Rolston gave a similarly positive review in the November 1982 edition of Dragon (Issue #67), saying "Simply said, Trollpak is awfully good. The perspective is imaginative, the style entertaining and readable, and the materials intelligently designed and replete with dramatic and challenging adventures. For RuneQuest gamers, it is required equipment; for gamers using other systems, it is a model for detailed development of a non-human race — stimulating and amusing."

Tim Moyse reviewed Trollpak for White Dwarf #36, giving it an overall rating of 9 out of 10, and stated that "The first two books easily justify buying Trollpak on their own. The addition of the scenario book makes it an invaluable addition to the addition to the campaign. Many details are easily adapted to non-Gloranthan campaigns, resulting in an excellent product."

Dave Nalle reviewed Trollpak in The Space Gamer No. 62. Nalle commented that "Trollpak is a fascinating product, in spite of its flaws. It is a must-buy for RQ players who use Glorantha. Beyond that, it is an impressive work of detail and comprehensive design which I hope will serve as a model for future game-aid designers. While its value to non-RQers is hard to define, it is well worth looking at, and could lead to the birth of new ideas and adaptations for any game."

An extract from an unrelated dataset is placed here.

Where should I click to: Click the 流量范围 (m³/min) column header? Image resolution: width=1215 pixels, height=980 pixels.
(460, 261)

In the August 1989 edition of Games International (Issue 8), Philip A. Murphy reviewed the 1989 reprint, and noted that it was much shorter than the original edition, having had four scenarios, the rules for TrollBall, description of six troll gods and the Sazdorf Clan removed. He questioned who would buy this, since veteran RuneQuest players would have already played all of the material in this book when it originally appeared. However, Murphy did urge any RuneQuest player who did not own a copy of the original TrollPak to "go out and buy this TrollPak now! Boy, are you in for a treat!" He concluded by giving this an above-average rating of 4 out of 5, saying, "The contents are fascinatingly informative, endlessly useful and will add an inestimable amount of 'colour' to your campaign."

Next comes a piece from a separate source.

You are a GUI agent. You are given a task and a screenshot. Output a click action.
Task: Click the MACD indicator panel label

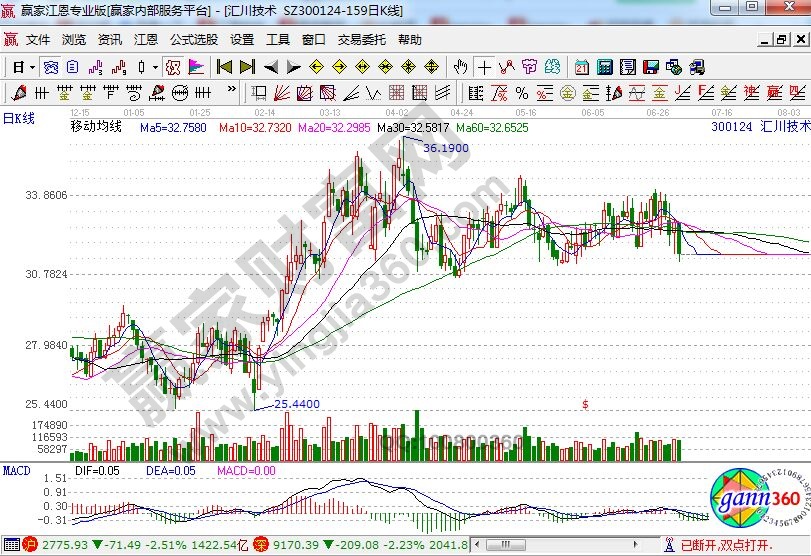16,470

In the December 1990 edition of Dragon (Issue 164), Jim Bambra reviewed the 1989 reprint and commented, "Even though reduced in size, it remains one of the best treatments of a nonhuman face available." He concluded with a strong recommendation, saying, "Trollpak is an excellent example of how to breathe life and creativity into nonhuman races, and I recommend to anyone interested in seeing its superb presentation. Trolls in the RuneQuest game may be monsters, but they are well characterized and believably motivated."